Na mensagem, Messias afirmou que o cargo exige “distanciamento institucional” e respeito às leis. Ele disse que pretende atuar com independência e equilíbrio, caso seja aprovado para o STF.
O advogado também destacou sua origem religiosa. Disse ser “filho de pais evangélicos” e citou valores como fé, família e ética no serviço público. O ponto é visto como uma tentativa de reduzir resistência entre parlamentares de oposição, especialmente ligados ao público evangélico.
Messias ainda apresentou um resumo de sua atuação na Advocacia-Geral da União.
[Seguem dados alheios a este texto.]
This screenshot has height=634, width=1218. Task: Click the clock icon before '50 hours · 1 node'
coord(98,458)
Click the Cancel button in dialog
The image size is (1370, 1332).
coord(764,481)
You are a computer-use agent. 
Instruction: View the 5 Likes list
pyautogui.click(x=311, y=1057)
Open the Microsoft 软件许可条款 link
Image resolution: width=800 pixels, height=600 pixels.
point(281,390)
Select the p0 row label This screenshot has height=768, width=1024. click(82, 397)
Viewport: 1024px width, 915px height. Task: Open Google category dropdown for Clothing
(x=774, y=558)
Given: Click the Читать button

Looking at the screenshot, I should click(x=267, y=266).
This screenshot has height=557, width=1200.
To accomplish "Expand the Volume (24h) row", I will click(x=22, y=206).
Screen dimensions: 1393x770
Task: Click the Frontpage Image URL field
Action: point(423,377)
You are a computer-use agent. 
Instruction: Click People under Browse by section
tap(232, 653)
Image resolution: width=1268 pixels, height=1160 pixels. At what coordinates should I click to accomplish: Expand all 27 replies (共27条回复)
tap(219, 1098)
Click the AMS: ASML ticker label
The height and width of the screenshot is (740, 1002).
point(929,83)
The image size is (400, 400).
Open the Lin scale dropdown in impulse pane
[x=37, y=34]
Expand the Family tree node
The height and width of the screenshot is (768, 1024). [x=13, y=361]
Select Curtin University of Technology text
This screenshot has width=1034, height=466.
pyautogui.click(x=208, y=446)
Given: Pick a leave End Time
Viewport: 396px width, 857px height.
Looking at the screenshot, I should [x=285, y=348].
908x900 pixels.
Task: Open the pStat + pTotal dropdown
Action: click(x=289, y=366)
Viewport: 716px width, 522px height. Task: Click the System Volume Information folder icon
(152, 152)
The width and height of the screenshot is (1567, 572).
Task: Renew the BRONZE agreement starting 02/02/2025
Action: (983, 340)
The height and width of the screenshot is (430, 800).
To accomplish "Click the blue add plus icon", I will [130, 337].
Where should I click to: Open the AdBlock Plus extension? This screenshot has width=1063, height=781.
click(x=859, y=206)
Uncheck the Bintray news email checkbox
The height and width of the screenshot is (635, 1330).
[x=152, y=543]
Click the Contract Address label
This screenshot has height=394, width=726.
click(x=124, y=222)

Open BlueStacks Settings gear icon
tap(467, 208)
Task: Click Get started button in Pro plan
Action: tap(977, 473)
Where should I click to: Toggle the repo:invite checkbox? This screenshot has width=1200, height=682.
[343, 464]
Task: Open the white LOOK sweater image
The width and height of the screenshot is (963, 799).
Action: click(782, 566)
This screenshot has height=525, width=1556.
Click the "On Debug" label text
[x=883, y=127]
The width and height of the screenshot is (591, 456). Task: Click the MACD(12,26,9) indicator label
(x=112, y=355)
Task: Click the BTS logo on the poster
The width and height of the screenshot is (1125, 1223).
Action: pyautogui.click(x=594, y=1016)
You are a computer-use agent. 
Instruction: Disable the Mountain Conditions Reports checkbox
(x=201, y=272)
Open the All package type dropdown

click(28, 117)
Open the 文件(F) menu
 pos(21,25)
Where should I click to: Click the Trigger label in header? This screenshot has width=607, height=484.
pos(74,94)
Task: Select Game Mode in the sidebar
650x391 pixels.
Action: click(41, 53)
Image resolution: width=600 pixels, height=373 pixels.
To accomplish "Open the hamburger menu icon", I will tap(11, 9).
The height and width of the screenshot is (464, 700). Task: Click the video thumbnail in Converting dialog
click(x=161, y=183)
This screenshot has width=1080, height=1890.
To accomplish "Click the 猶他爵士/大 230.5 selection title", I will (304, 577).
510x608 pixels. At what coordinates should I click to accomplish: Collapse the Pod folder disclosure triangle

Segundo ele, sua gestão priorizou segurança jurídica, diálogo entre instituições e equilíbrio fiscal.
A indicação ocorre em meio a tensão política. O presidente do Senado, Davi Alcolumbre, ficou insatisfeito com a forma como o nome foi anunciado pelo governo, sem aviso prévio.
Esse mal-estar pode afetar o andamento da sabatina. Cabe a Alcolumbre definir quando o Senado analisará a indicação, tanto na comissão quanto no plenário.
Para ser aprovado, Messias precisa de pelo menos 41 votos entre os 81 senadores. O governo quer acelerar a votação, avaliando que o cenário atual é mais favorável do que nos próximos meses.